TASK OBJECTIVE
Set down exactly, and only, the lines from the one with "The image size is (1103, 1085)." to the final line of the entries, both included.

PROVIDED DATA

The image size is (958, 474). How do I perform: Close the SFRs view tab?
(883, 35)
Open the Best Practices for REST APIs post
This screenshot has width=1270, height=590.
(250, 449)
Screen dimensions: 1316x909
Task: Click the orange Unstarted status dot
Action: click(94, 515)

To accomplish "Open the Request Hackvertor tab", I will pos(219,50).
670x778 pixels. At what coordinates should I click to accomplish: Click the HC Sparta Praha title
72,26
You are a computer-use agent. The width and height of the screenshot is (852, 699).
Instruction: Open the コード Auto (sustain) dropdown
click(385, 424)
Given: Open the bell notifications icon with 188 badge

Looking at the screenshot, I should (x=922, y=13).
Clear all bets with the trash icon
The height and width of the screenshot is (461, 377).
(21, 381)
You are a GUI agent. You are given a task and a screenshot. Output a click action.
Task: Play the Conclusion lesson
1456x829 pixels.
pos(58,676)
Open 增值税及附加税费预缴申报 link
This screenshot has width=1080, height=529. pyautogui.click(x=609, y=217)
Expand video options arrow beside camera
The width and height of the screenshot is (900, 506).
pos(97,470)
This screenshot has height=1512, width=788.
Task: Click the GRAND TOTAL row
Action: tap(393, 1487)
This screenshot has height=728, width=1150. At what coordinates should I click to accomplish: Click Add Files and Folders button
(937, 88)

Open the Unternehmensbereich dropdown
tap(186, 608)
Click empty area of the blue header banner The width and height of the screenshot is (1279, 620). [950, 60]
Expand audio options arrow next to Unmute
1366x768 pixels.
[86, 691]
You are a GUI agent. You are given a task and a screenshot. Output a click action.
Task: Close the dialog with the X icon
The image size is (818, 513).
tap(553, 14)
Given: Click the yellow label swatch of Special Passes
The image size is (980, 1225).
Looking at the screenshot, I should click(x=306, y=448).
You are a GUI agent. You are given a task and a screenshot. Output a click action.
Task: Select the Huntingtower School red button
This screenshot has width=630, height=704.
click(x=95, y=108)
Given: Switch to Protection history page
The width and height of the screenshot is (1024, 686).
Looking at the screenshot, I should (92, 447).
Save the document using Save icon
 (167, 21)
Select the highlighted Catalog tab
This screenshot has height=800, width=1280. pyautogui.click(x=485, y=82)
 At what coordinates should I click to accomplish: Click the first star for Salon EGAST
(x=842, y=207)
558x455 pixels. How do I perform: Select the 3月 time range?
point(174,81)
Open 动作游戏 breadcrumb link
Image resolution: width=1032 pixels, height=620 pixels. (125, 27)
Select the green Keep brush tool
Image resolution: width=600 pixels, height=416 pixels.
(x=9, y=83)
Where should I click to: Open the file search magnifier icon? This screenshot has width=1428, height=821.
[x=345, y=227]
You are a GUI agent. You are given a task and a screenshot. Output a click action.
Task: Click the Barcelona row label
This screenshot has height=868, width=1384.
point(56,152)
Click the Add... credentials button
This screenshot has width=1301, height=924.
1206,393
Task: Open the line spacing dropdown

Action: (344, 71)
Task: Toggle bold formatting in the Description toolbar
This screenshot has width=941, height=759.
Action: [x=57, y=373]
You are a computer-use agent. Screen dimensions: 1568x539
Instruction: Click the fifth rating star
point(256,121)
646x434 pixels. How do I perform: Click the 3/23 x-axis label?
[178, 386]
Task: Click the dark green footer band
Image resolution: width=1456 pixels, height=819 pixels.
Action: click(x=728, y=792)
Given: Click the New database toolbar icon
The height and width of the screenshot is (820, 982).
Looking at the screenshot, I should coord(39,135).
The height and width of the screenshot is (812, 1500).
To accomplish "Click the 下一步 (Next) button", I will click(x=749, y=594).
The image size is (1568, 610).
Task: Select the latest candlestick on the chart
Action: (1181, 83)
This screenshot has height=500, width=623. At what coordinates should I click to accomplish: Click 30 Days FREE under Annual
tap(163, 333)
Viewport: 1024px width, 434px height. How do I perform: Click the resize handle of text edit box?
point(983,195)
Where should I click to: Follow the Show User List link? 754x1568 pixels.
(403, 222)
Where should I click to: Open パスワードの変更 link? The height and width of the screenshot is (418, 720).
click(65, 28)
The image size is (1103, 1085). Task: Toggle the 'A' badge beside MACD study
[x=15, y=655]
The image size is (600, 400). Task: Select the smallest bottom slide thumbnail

YOUR SOLUTION
The image size is (1103, 1085). Task: Toggle the 'A' badge beside MACD study
[x=15, y=655]
The image size is (600, 400). Task: Select the smallest bottom slide thumbnail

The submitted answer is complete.